本文:
そこで日本では子どもを祭りに参加させて、子どもの健やかな成長を祈る祭りを古来行い、現在も各地で催されている。
ぺたんと額に印を押して成長祈願
関東地方北部に位置する栃木県足利市では、子どもの健やかな成長を祈る「初山祭り」が毎年6月1日の山開きに足利富士浅間神社で行われる。1年の間に産まれた赤ちゃんを神社に連れて行き、その額に神社の御朱印を押してもらうのだ。
この神社は、富士山を祀り、初めて山(=神社)へ参拝することから〝初山祭り〟とされ、印を押す際の「ぺたん」という擬音から、「ペタンコまつり」の名でも知られる。その昔、この地方で起こった洪水、飢饉、疫病で多くの子どもたちが苦しんだ時、この神社に祀られている山から龍がのぼり、子どもたちが救われたという伝説からこの祭りが始まった。額に印を押す際には、おとなしくしている子もいれば、驚いて泣き出してしまう子もいるという。

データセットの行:
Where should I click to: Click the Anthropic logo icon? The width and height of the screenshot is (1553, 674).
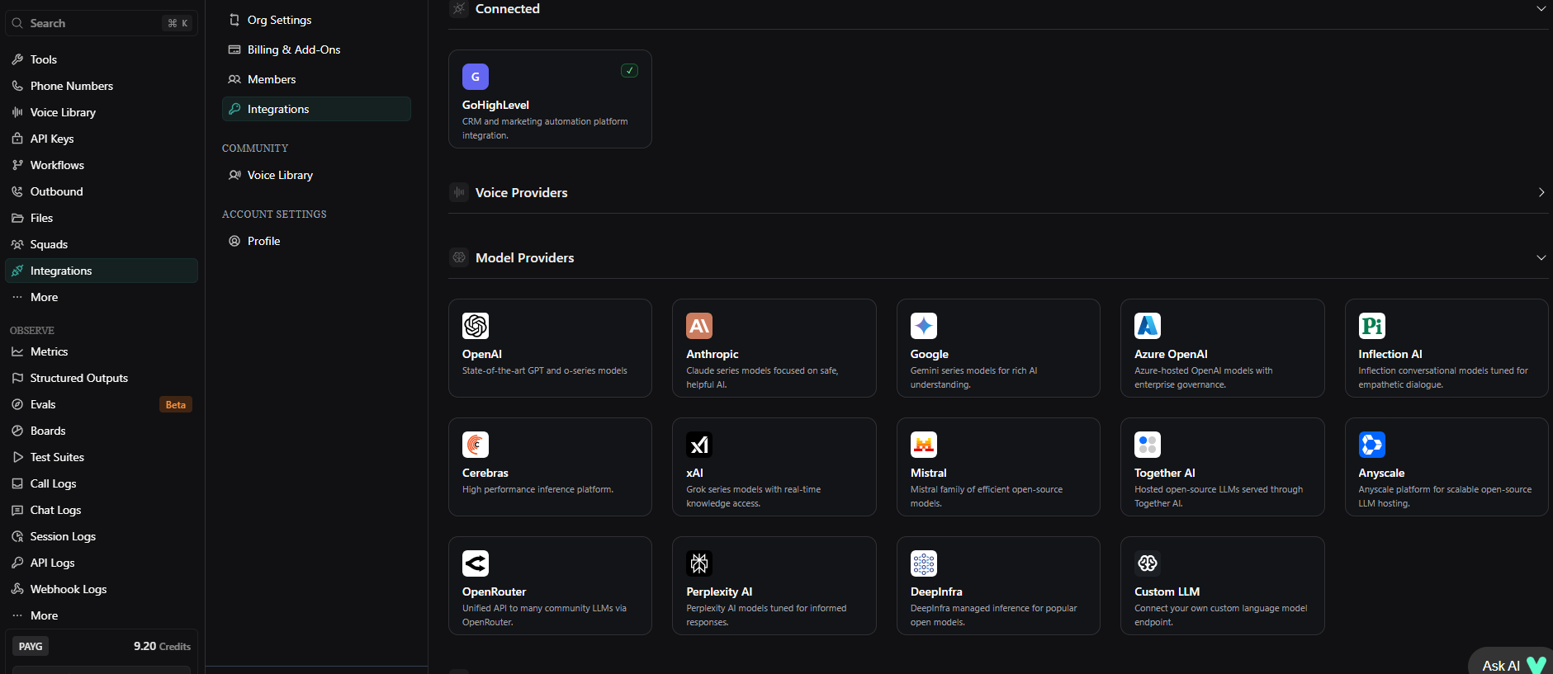coord(699,326)

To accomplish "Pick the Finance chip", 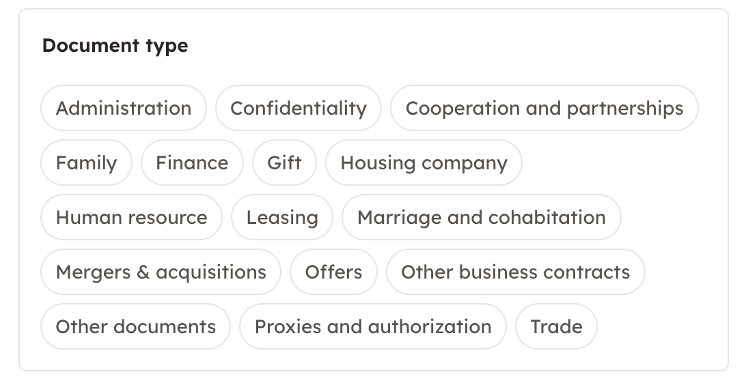I will click(x=192, y=163).
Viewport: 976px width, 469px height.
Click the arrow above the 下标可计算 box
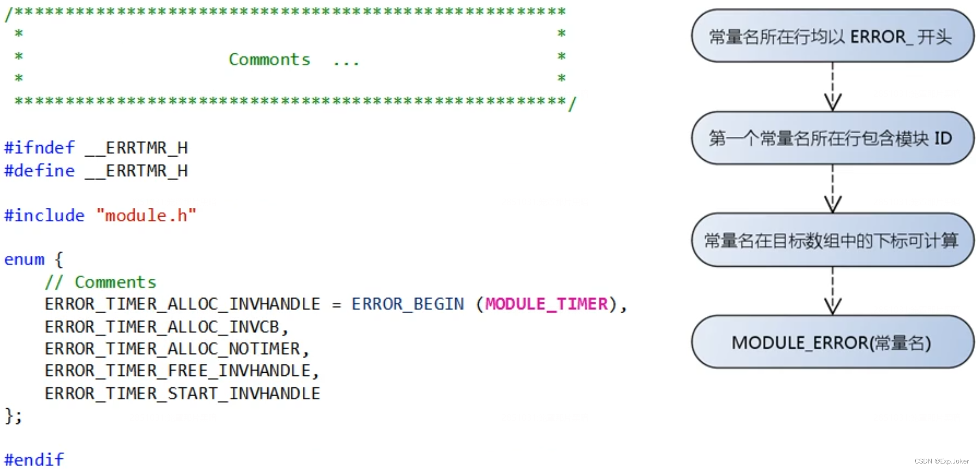click(832, 189)
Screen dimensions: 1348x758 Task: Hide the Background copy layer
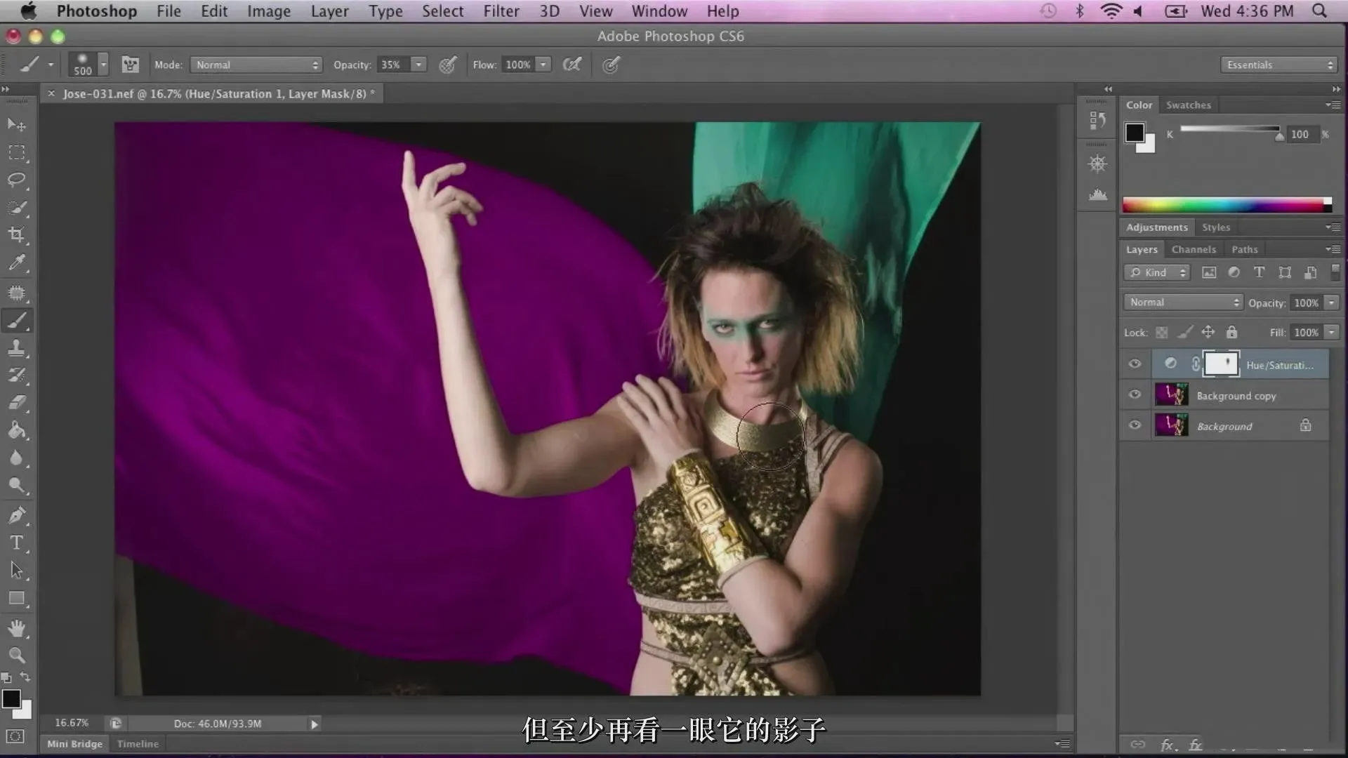tap(1135, 394)

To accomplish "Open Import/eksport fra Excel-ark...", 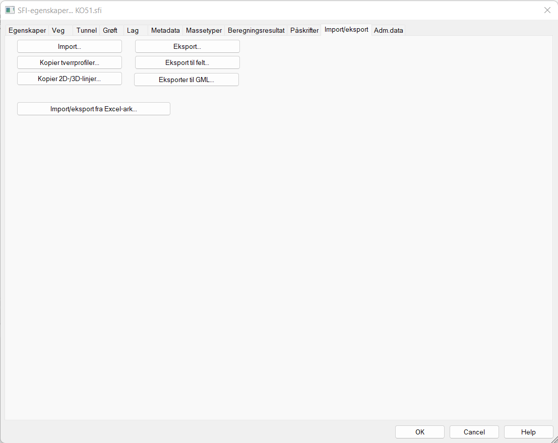I will 94,109.
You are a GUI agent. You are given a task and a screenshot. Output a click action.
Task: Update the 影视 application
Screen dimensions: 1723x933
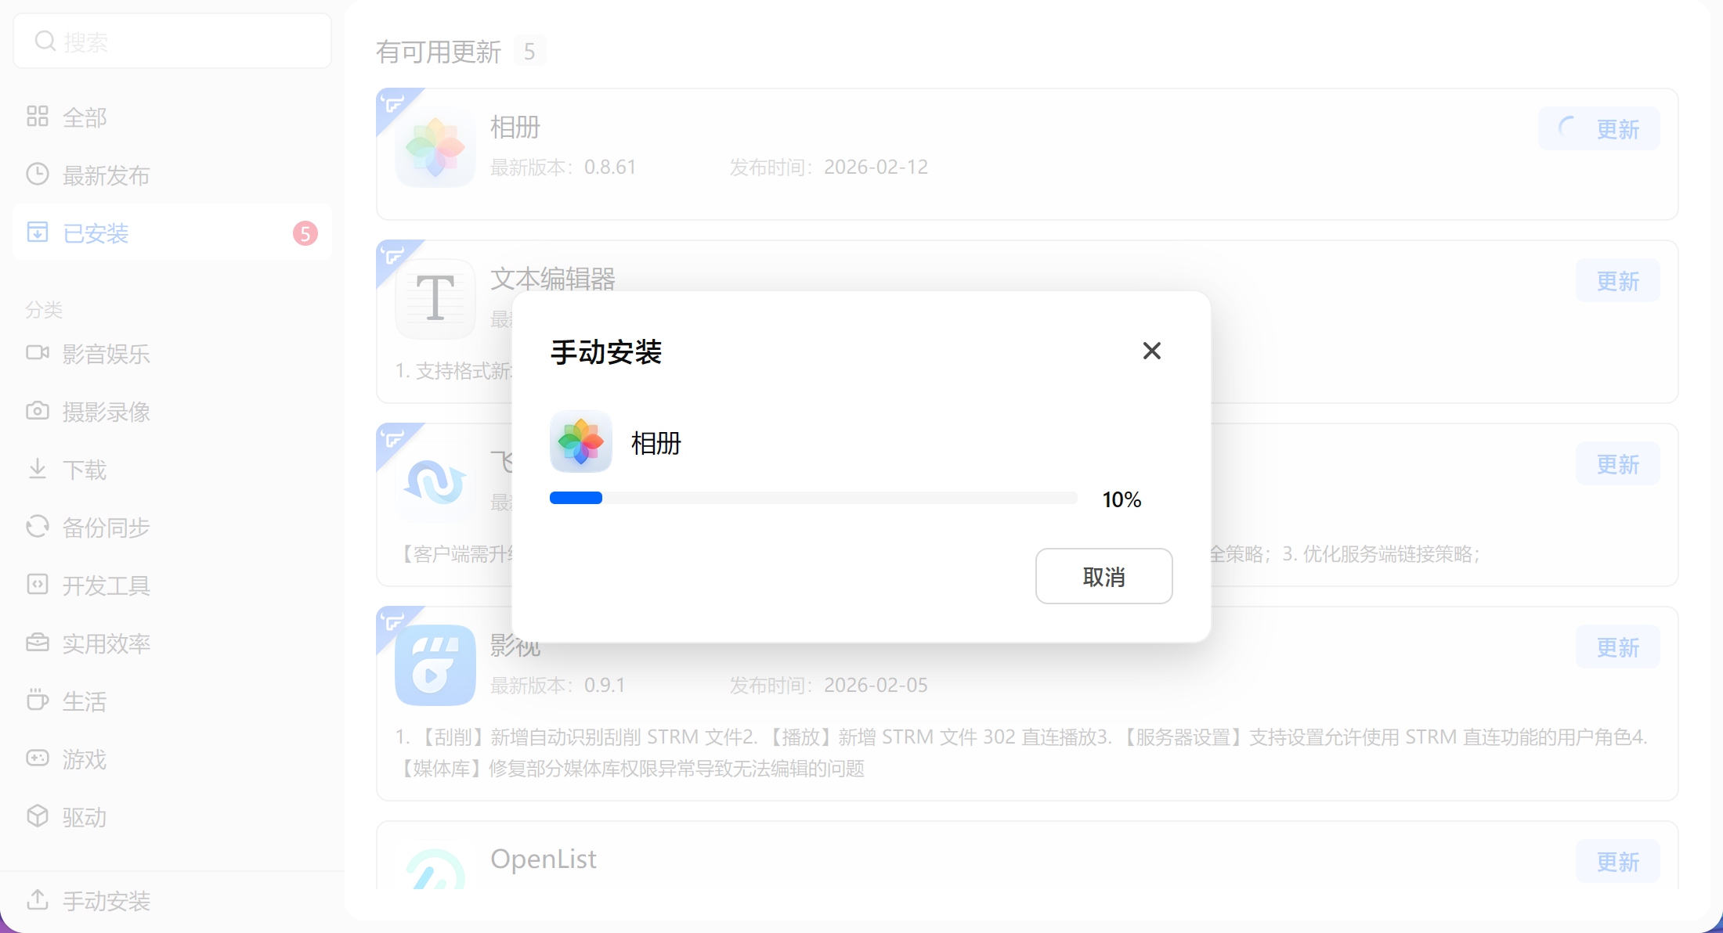1617,647
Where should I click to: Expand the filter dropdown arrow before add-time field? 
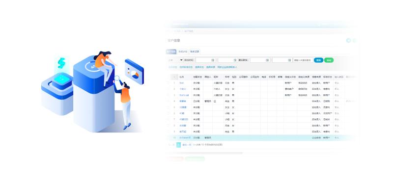point(181,60)
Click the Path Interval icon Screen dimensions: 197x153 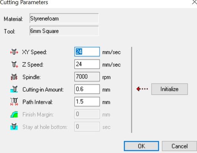(14, 102)
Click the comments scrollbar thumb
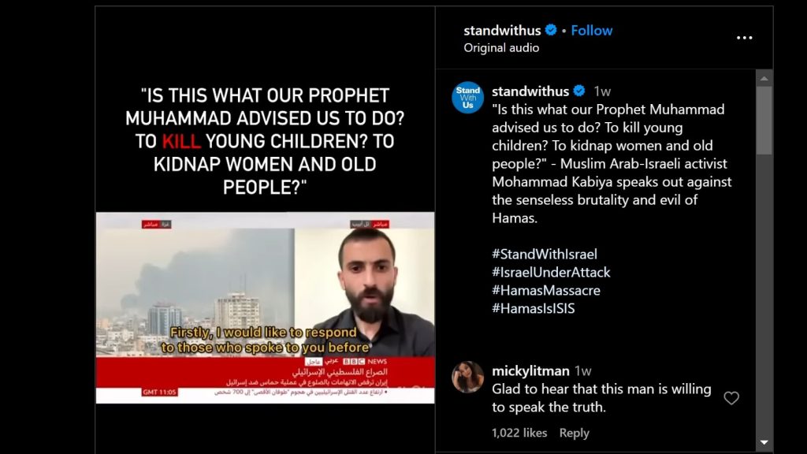Viewport: 807px width, 454px height. [x=764, y=121]
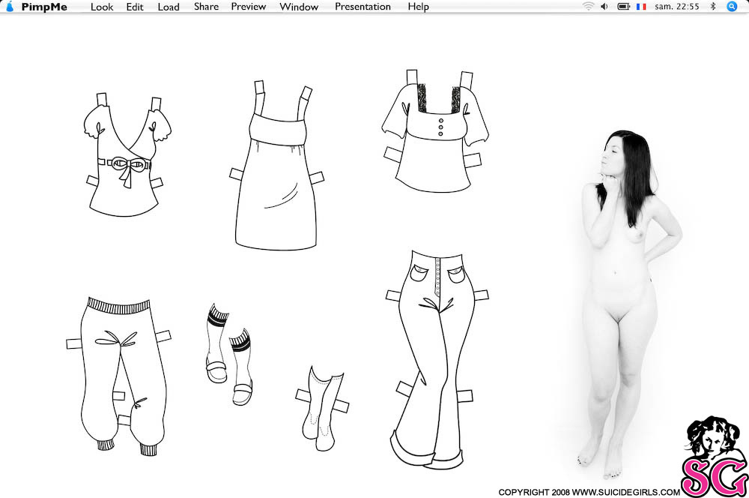Click the pear logo icon in menu bar
Screen dimensions: 749x498
coord(10,6)
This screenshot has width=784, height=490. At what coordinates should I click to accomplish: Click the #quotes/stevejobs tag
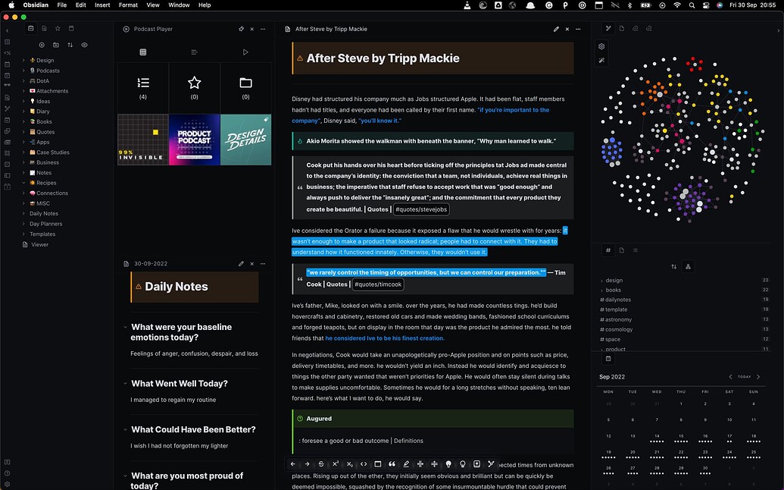point(421,209)
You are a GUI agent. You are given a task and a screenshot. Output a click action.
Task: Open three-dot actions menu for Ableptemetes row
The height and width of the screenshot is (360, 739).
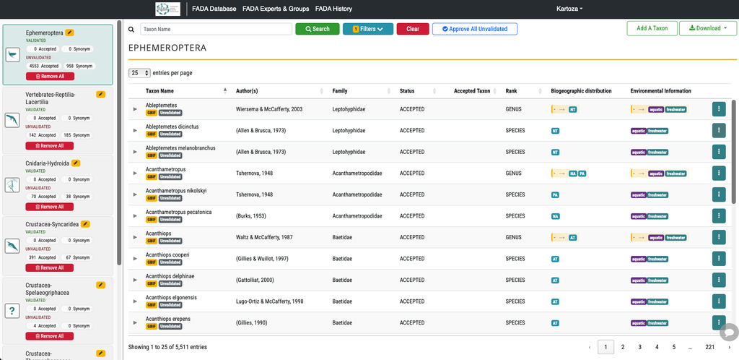point(718,109)
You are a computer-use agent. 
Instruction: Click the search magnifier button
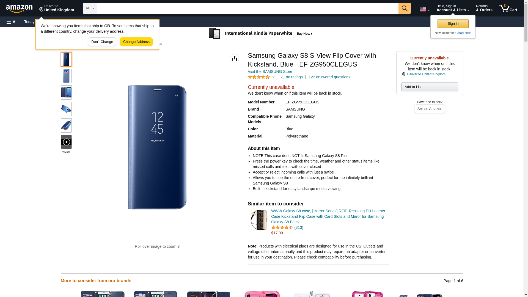coord(404,8)
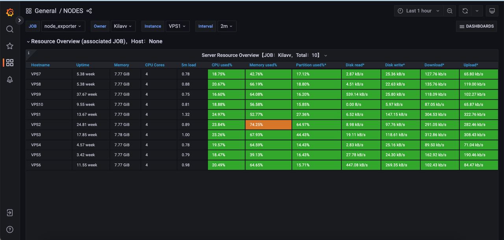Open the Alerting bell icon
The width and height of the screenshot is (504, 240).
(x=10, y=79)
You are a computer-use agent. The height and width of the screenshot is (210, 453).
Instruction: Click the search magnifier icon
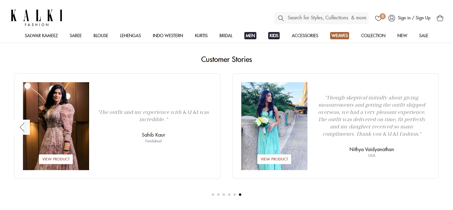[281, 18]
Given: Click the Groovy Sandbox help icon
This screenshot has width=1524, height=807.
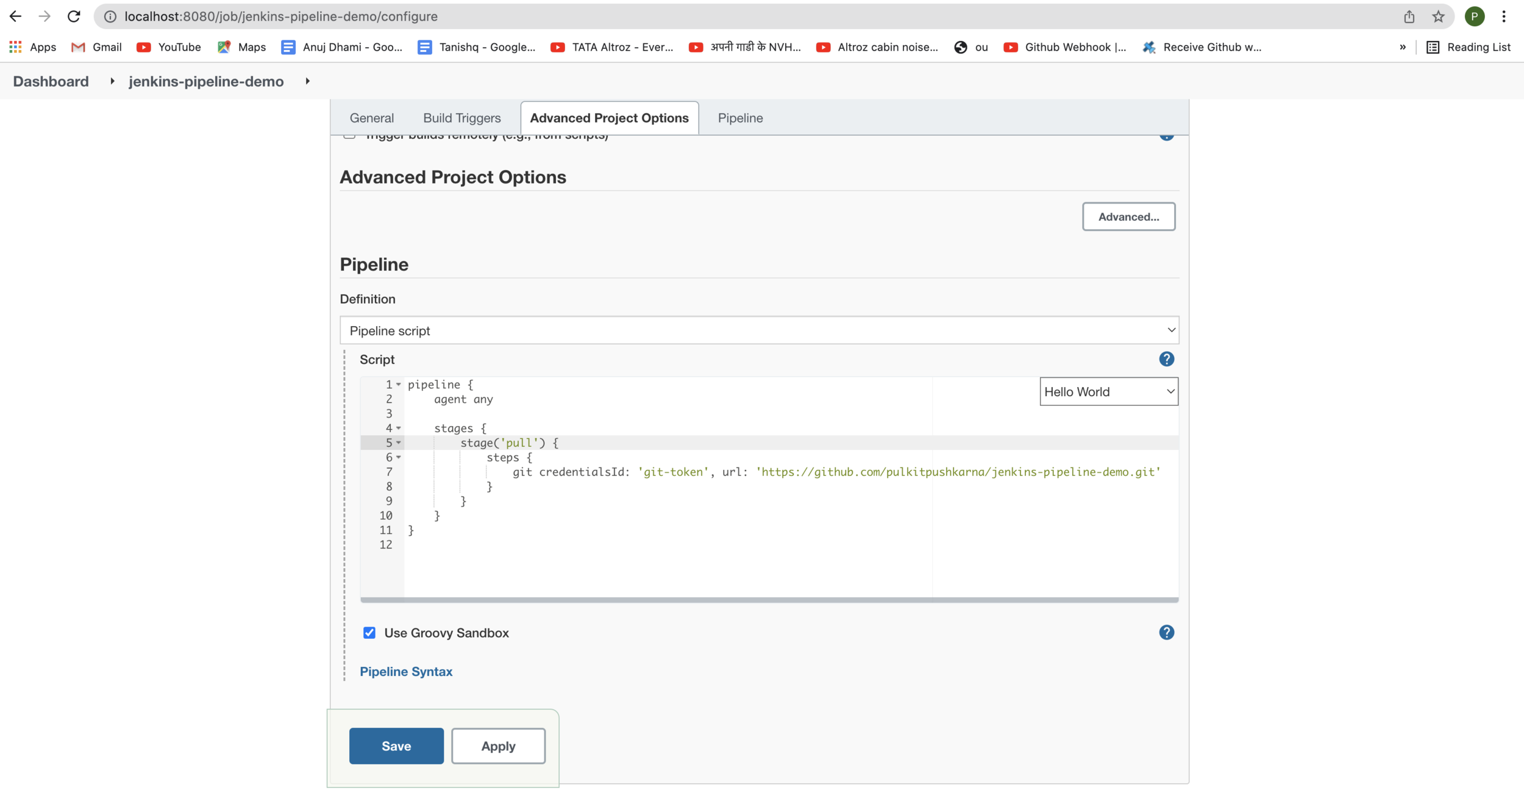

課題一覧:
1. 本文の「そこで日本では子どもを祭りに」から「出してしまう子もいるという。」までを、「赤ちゃん」を「乳児」に置き換えて書き改めなさい。
2. 本文によると、初山祭りは毎年いつ、どこで行われるか。
3. 初山祭りを紹介した本文の最後の文に続けて、文章を書き継ぎなさい。

解答:
1.
そこで日本では子どもを祭りに参加させて、子どもの健やかな成長を祈る祭りを古来行い、現在も各地で催されている。
ぺたんと額に印を押して成長祈願
関東地方北部に位置する栃木県足利市では、子どもの健やかな成長を祈る「初山祭り」が毎年6月1日の山開きに足利富士浅間神社で行われる。1年の間に産まれた乳児を神社に連れて行き、その額に神社の御朱印を押してもらうのだ。
この神社は、富士山を祀り、初めて山(=神社)へ参拝することから〝初山祭り〟とされ、印を押す際の「ぺたん」という擬音から、「ペタンコまつり」の名でも知られる。その昔、この地方で起こった洪水、飢饉、疫病で多くの子どもたちが苦しんだ時、この神社に祀られている山から龍がのぼり、子どもたちが救われたという伝説からこの祭りが始まった。額に印を押す際には、おとなしくしている子もいれば、驚いて泣き出してしまう子もいるという。

2. 毎年6月1日の山開きに、足利富士浅間神社で行われる。

3.
子どもの怠け心を追いはらう神
東北地方の秋田県男鹿市では毎年12月31日の夜、集落の青年たちが「ナマハゲ」と呼ばれる鬼のような姿になり、「泣く子はいねがー」「親の言うこと聞がね子はいねがー」などと大声で叫びながら地域の家々を巡る。大きな鬼のお面を付けて蓑をまとったその姿を見て驚いて泣きだしてしまう子どももいる。
しかし、男鹿の人々にとってこの「ナマハゲ」は、子どもや大人の怠け心を戒め、無病息災を祈り、田畑の恵みや海の幸・山の幸をもたらし、新年を迎えるにあたっての祝福を与える神、なのである。「ナマハゲ」を迎える家は、昔から伝わる作法で料理や酒を用意し、丁重にもてなす。
女の子の成長を願う祭り
日本では毎年4月に女の子の成長を祈る祭りがある。日本海側に面した鳥取県鳥取市用瀬町では「もちがせの流しびな」が行われている。男女一対の紙で作った人形を藁で編んだ丸い蓋に載せて、桃の花の小枝などを添えて千代川に流すのだ。
もともと、流し雛は紙などで作り、これで身体を撫でて、災いをその人形に移して川などに流す行事として約400年前から行われてきた。現在、祭りの当日は晴れ着を着た女の子たちが河原に集まり、家族や姉妹と一緒に雛人形を流す。その光景は、〝女の子の祭り〟にふさわしく、実に華やかだ。
大人も楽しむハロウィン
近所の家を訪ねるハロウィン。もともとは欧州を起源とする祭りの一つだが、2010年頃からこれが日本の20~30代の世代で人気が高まっている。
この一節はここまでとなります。